▶ [Page text]
::::
Friday 10 April 2009

The biter bit; but not bitter.

I have replies to my post of yesterday, about the death of Ian Tomlinson at the G20 summit/protest/partial riots, take your pick.


And very grateful for them I am too.


As I’d hoped to take part in this debate, I’ll post my responses as a main page since my correspondents have put up such a lot of good sense it’s a shame to hide it down in the little Blogger boxes.



Anonymous:

Welcome (again?), and thank you for your comments and arguments. I'll take them one by one, respectfully and respectively.


“Well I take heart that we aren't in a police state yet but that's no reason not exercise vigilance.”

Agreed and agreed.


“A lot of foolish people on the right imagine that the machinery of the state is fundamentally good but the wrong people are in charge.”


Maybe I’m being foolish… :-)


I think that the machinery of the State (some of it; that is the traditional functions of law and law creation and enforcement, defence, upholding and circumscribing contracts, and providing public goods – in the economic sense of ‘public goods’) is the State – and without which life would be Hobbesian or at best Hogarthian. So, these institutions are good in a roughly equivalent way to the sense in which air and gravity are good for human life.


“If only we can put our people in charge”


Our people ARE in charge – legitimately and democratically elected British MPs and Metropolitan Police Authority councillors. (You can’t even blame the EU for this one.) Party shouldn’t enter into this. Legislators should uphold the law and oversee its enforcement. Opposition, media and citizenry should hold them to account through the proper channels – and not on the streets in rioting. (Not saying that you support rioting here, but there are those for whom it’s the means and the ends, I think.)

Being ‘Right-wing’; meaning here conservative, does or should contain a strong aspect of respect for legitimate force even when it is distasteful – and when is force not distasteful outside of sport and fiction?
::::
▶ [Using the information]
a. In the blog post, whose death at the G20 summit does the author say the previous day's post was about?
b. Echo the passage in the blog post starting at "And very grateful" and ending at "respectfully and respectively.".
c. List every party that the blog post says should hold legislators to account through the proper channels.

▶ [Given information]
::::
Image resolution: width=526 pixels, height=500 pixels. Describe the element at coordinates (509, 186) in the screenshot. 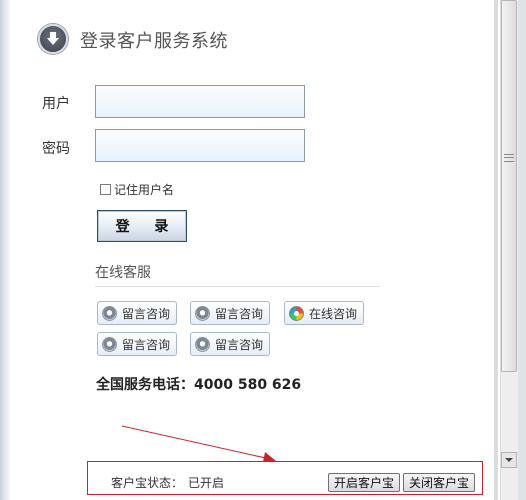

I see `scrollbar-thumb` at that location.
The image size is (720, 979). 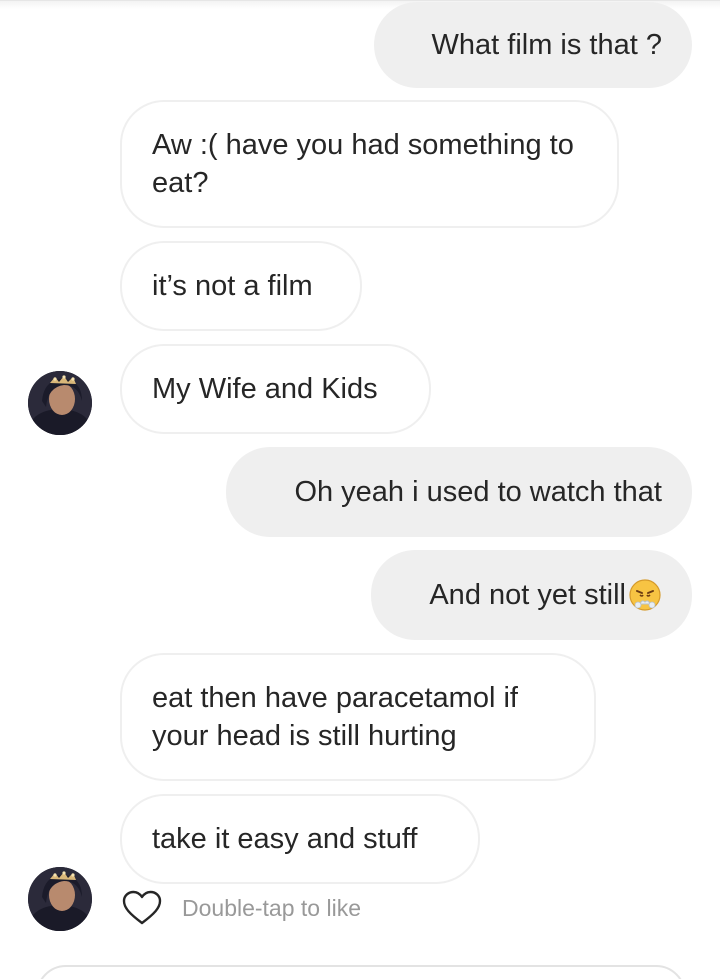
::::
▶ [Activity answers]
a. Ian Tomlinson

b.
And very grateful for them I am too.


As I’d hoped to take part in this debate, I’ll post my responses as a main page since my correspondents have put up such a lot of good sense it’s a shame to hide it down in the little Blogger boxes.



Anonymous:

Welcome (again?), and thank you for your comments and arguments. I'll take them one by one, respectfully and respectively.

c. Opposition, media, citizenry